Matisse

Matisse

HENRI MATISSE (1869-1954)

‘In Matisse we see the decorative, in Picasso the destructive.’ It’s a traditional view, but a distortion. They were both figurative, both abstract. Both celebrated colour and line. They changed our sense of beauty; and they changed art forever. Matisse began the revolution, around 1904, with the ‘brutal’ colour of his ‘Fauve’ period (‘wild beast’). ‘Colours became sticks of dynamite,’ said André Derain, his fellow Fauve; but Matisse was less bombastic. He was finding out ‘how to make my colours sing’, as in his Bonheur de vivre (‘The Joy of life’, 1905-6), an idyllic scene of lovers and dancers, and a landmark in art history. The colours are flat; some figures are drawn sensuously like Ingres, others brazenly like Cézanne. It was greeted with ‘an uproar of jeers, angry babble and screaming laughter’. Yet disconnected elements fused into harmony. Picasso was confused, but inspired. He painted the pioneering Cubist Les Demoiselles d’Avignon (1907). Matisse responded with Madame Matisse (1913), with its calm, a dramatic contrast to the agitation of Cubism. Matisse looks at Cézanne and sees the clarity of figures and shapes, and his childlike drawing style. ‘If Cézanne is right, I am right.’ 
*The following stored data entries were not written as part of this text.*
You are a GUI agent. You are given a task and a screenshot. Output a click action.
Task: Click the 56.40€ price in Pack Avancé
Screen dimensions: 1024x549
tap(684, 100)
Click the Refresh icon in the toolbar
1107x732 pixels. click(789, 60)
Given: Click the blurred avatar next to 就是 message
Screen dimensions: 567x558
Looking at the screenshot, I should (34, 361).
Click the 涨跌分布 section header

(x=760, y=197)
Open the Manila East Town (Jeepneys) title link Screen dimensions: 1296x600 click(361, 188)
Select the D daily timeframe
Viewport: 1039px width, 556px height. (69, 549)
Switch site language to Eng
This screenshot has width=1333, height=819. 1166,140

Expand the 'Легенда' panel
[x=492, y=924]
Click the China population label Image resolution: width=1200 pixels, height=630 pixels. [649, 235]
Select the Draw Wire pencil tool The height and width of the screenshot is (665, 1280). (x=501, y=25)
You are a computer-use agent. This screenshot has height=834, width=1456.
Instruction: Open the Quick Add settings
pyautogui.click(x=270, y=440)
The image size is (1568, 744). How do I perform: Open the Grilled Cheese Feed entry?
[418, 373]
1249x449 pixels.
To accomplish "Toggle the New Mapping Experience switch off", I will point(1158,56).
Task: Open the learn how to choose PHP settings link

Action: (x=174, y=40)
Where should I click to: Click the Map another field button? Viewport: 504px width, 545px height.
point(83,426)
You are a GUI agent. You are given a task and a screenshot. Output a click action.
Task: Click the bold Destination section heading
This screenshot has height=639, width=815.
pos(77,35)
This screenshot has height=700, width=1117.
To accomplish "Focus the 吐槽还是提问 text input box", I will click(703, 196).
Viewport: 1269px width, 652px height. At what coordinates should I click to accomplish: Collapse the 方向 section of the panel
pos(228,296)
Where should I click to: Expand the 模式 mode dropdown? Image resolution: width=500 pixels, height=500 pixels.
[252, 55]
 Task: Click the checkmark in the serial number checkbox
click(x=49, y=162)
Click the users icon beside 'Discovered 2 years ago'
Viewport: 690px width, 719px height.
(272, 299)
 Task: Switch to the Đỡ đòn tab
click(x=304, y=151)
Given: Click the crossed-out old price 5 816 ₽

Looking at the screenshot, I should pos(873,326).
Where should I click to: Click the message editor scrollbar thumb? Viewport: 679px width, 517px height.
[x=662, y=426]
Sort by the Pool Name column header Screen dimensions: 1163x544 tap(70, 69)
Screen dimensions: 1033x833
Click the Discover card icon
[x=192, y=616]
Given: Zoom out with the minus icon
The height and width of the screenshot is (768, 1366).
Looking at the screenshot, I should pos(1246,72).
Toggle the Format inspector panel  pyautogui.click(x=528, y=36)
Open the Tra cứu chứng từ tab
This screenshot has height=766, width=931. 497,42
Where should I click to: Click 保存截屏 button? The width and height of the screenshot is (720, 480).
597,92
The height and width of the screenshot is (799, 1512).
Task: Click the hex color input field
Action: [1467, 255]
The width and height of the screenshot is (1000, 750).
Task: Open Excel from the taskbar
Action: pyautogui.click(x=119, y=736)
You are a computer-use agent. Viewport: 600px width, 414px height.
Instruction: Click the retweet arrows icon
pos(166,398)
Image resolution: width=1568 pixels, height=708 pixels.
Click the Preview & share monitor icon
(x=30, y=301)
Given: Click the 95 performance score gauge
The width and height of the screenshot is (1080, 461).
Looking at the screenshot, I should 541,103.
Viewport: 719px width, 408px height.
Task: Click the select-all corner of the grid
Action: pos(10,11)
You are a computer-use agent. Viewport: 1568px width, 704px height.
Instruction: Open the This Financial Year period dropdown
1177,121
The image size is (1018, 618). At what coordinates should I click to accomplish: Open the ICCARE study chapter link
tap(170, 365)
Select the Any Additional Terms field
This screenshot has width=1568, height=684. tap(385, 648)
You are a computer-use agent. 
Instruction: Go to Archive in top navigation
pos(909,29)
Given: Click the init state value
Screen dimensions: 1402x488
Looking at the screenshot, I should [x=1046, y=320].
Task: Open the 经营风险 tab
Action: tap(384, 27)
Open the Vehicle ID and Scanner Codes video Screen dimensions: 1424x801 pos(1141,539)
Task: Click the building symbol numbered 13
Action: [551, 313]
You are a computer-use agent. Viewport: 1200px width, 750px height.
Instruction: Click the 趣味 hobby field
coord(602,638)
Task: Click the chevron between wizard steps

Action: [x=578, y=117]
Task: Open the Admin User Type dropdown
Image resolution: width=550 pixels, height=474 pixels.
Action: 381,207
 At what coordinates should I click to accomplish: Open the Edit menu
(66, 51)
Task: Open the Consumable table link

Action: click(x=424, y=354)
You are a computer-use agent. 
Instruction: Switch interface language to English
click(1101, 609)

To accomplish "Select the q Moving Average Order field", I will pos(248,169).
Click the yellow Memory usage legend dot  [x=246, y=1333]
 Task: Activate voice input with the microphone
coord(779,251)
Born in northern France, he trained as a lawyer but moved to Paris to study art. He fell under the spell of Manet and Cézanne. In 1904, while visiting Paul Signac at Saint-Tropez, Matisse discovered the light of southern France. His palette brightened; he used colour as structure. In 1917 he moved to Nice, and stayed. After his Fauve period, the years 1908–13 focused on art and decoration, followed by four years of experiment (and playing with Cubism); the years 1917–30 were his early Nice period, when his principal subject was the oriental woman, the odalisque (derived from Delacroix), ideally suited to his passion for pattern and hot colours (‘He’s got the sun in his gut’ – Picasso). Then his love of dance and movement led to the exuberance of enormous murals; and finally the cutouts, a culmination of his long struggle to simplify,
to produce an art of ‘balance, purity, and serenity’.

Matisse was fixated with form, with fluency. A critic once wrote: ‘Lemons are not flat, Monsieur Matisse.’ He missed the point. Matisse plays with perception, with abstraction. Shape is suggested, like Cézanne suggests the volume of an orange with flat strokes. ‘When Matisse died,’ said Picasso, ‘he left me his odalisques as a legacy. All things considered, there is only Matisse.’

What Henri Matisse achieved with colour was nothing short of liberation. In works like Bonheur de vivre, colour is no longer descriptive but declarative—an emotional force. This was the essence of Fauvism: colour untethered from nature, used instead to construct feeling, rhythm, and space.

His long dialogue with Pablo Picasso remains one of the great creative rivalries in art history. Where Picasso fractured form, Matisse refined it—paring back complexity in pursuit of clarity. Yet both artists circled the same questions: how to represent reality, and how to transcend it.

In his later years, restricted by illness, Matisse turned to his celebrated cut-outs—paper, scissors, and pure instinct. These works, deceptively simple, distil a lifetime’s exploration of line and colour into compositions of striking immediacy. They are not a retreat, but a culmination: an art of essence, reduced to its most eloquent form.

From the explosive beginnings of Fauvism to the serene clarity of his late cut-outs, Henri Matisse pursued a singular aim: to distil experience into pure visual pleasure. His influence endures not only in the shadow of Pablo Picasso, but across modern and contemporary art, where colour, line, and form remain tools of both expression and liberation.